I chose poetry as an art form because my family was too poor to afford lessons in other creative arts. Poetry was cheap- just pencil and paper are needed. I’ve always written poetry for characters, perhaps because I read a lot of Shakespeare starting when I was about seven or eight years old. My mom wrote plays and my dad told stories and that also inspired the conceptual form of abstracted storytelling my poetry took. There are people that I imagine that speak out certain lines in my poetry or about whom a poem is written. As such, it was a small leap to bring some of those characters to life, or to act out a poem. Butoh, with its focus on other states of existence, made this possible.


Being from Nigeria and growing up in Detroit and now living in New York, would you say that your environment has any influence on your work?
The places I’ve lived absolutely influence my work. Some people tell me I need to choose one art form. It’s impossible for someone who has lived in these different places. The world is many things and made me multimedia. How can I be or do only one thing living in the world? I credit Nigeria for teaching me so much truth, magic, fire, reality, hard-work, nuance, strength, history, and soul. Detroit taught me about Africa-America in the most necessary way. Most Americans think I’m African-American; so, its even more important for me to understand that deep experience and Detroit taught that in spades. New York is a special place. It’s like the whole world in one big city. My neighborhood has Africans, African-Americans, Caribbean-Americans, Asians, white Americans, Europeans, Latin Americans. It’s the story of the future!
How have people responded to your work? Is it different depending on where you perform?
Different parts of the world have different personalities, it seems. Some places are raucously appreciative of a performance whereas other places give it more of a museum kind of respect and are very silent. When I perform butoh, responses are more extreme. It is amazing when someone cries at one of my butoh shows because I know they saw my soul and I feel heard.

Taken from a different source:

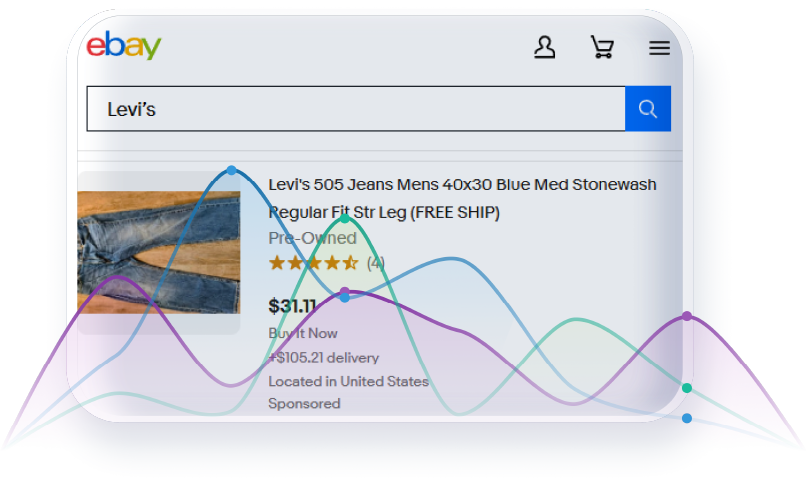
Task: Select the purple data point at right edge
Action: [687, 316]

You are currently working on a new project, ‘The Style Diaspora’. Can you tell us more about it?
Yes! It’s a platform for showcasing fashions that help solve different issues in the world. Our first line is called AFRICAN SILK. With the AFRICAN SILK line, we want to fight African poverty and underdevelopment.Billions in aid pours into Africa, yet so many people on the continent are still struggling to overcome poverty. Poverty breeds problems such as illness, slavery, and terrorism. Some of this is due to traditional African markets not gaining traction with the world economy at large and an inability to compete with huge manufacturers in Asia. There are so many people in Africa who work tremendously hard. What if they were paid fairly? What if the work they were offered was good for their environment and preserved their traditions?The AFRICAN SILK line will use traditional textile arts that are beneficial to the environment, preserve tradition, and provide an economic source for such textile artists. Please donate to our kickstarter here: Time is running out and we need your support to set the stage for real change in Africa.
What type of pieces can we expect in the line?

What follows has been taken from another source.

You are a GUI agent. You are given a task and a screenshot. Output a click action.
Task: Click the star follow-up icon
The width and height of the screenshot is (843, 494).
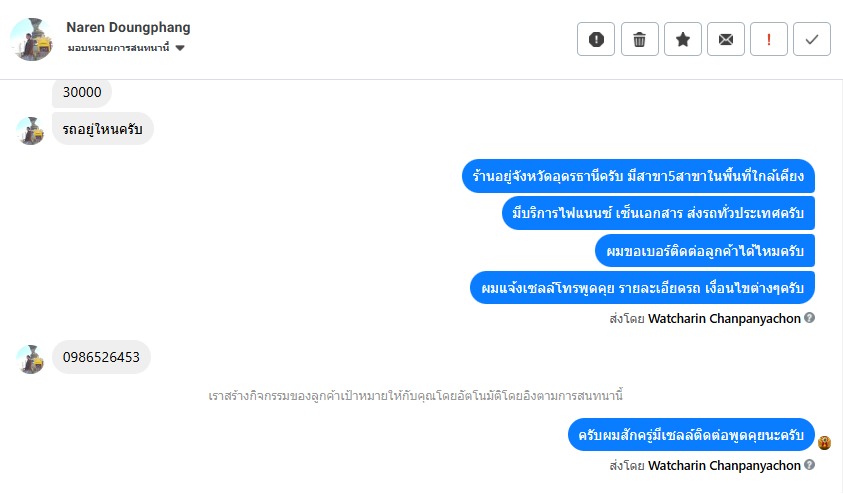pyautogui.click(x=682, y=39)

You can expect modern looks that are luxurious, cool, and easy to wear while demonstrating a cultural flair. Our woman is any woman of any culture who wants the clothing she wears to be good for her body and good for the world. Our first look will be a silk bralette and brief set.The most important thing right now, is that we meet our fundraising goal so that we can put this plan into action. Do visit our kickstarter
Besides The Style Diaspora, what else are you currently working on?
I’m working on an album of more acoustic songs, releasing a vinyl EP soon, writing a small collection of poems, and some more visual arts projects.